Com’è noto, alla base del funzionamento del sistema operativo Android c’è comunque il kernel Linux, in diverse versioni – più o meno recenti – a seconda del terminale che si sta utilizzato.
Il kernel Linux rappresenta le fondamenta di Android ma al di sopra di queste, com’è facile evincere nello schema che segue (fonte Lilliputing), Google ha stratificato diversi livelli. Il SoC kernel, ad esempio, è la porzione del sistema operativo che viene modificata e gestita dai produttori di processori per ottimizzarne il funzionamento.
Ancora più in alto ci sono una serie di personalizzazioni che vengono aggiunte dagli sviluppatori di Google.
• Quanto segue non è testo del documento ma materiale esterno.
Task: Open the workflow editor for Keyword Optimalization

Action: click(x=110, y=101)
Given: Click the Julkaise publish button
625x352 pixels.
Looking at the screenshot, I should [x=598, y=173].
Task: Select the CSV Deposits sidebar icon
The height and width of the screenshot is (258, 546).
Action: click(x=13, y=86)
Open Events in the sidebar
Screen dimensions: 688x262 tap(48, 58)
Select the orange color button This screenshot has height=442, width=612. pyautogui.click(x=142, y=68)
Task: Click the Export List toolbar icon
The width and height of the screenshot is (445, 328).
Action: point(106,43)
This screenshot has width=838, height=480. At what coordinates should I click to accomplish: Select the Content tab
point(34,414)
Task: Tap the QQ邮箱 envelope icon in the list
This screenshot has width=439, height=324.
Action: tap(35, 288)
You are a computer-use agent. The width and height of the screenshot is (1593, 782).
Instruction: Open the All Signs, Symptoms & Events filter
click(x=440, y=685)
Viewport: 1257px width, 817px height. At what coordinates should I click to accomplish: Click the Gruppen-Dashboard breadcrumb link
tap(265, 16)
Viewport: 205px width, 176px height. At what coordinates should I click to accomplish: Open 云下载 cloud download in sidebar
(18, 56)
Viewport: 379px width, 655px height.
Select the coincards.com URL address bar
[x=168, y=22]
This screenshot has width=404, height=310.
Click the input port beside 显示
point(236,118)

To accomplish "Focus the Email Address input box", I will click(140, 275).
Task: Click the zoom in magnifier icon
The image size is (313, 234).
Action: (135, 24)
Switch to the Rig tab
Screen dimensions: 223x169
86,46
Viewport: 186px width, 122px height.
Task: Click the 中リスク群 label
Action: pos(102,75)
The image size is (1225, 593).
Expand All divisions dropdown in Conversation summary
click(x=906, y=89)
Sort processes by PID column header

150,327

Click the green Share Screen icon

Il fatto, però, è che tra i vari livelli c’è una significativa separazione, con il kernel Linux che spesso resta non aggiornato per molto tempo (al massimo, i produttori rilasciano update che lavorano sui livelli superiori).
Durante la Linux Plumbers Conference, alcuni ingegneri di Google hanno manifestato l’intenzione di voler rendere Android sempre più vicino allo sviluppo del kernel Linux. L’idea sarebbe quella di poggiare sempre più sul “nocciolo” del pinguino senza dover aggiungere ulteriori strati.
Un kernel Linux aggiornato, compatibile con i dispositivi Android, renderebbe enormemente più facile il lavoro di adattamento per i vari dispositivi e consentirebbe di creare una piattaforma comune utilizzabile da tutti gli sviluppatori.
In futuro, quindi, potrebbe essere disponibile un unico kernel Linux per tutti i dispositivi Android e non una versione specifica per ogni singolo device come accade oggi.
Sul versante più propriamente tecnico, Google vorrebbe applicare i concetti alla base di Project Treble e di Project Mainline (vedere Ricevere gli aggiornamenti Android per la sicurezza con Project Mainline) al kernel Linux: una moderna architettura modulare permetterebbe di creare moduli plug-in, ad esempio, per i driver proprietari destinati a ciascun dispositivo così da non dover introdurre modifiche direttamente sul codice del kernel.
Non sarà comunque un’impresa facile perché Google dovrà innanzi tutto convincere almeno i principali produttori hardware e poi ottenere il favore da parte della comunità Linux che, al momento, è tutt’altro che entusiasta dell’idea.
Secondo alcuni, infatti, vi sarebbe il concreto rischio di “sporcare” il codice del kernel Linux con influenze “esotiche” che poco hanno a che vedere con un componente strutturale che ha da sempre costituito la base per tutte le varie distribuzioni.
Il “kernel unificato” darebbe anche un notevole impulso anche a Fuchsia, il sistema operativo sul quale stanno lavorando gli ingegneri di Google e che dovrebbe porsi come il risultato dell’amalgama tra Android e Chrome OS: Fuchsia OS permetterà di installare ed eseguire anche le applicazioni Android.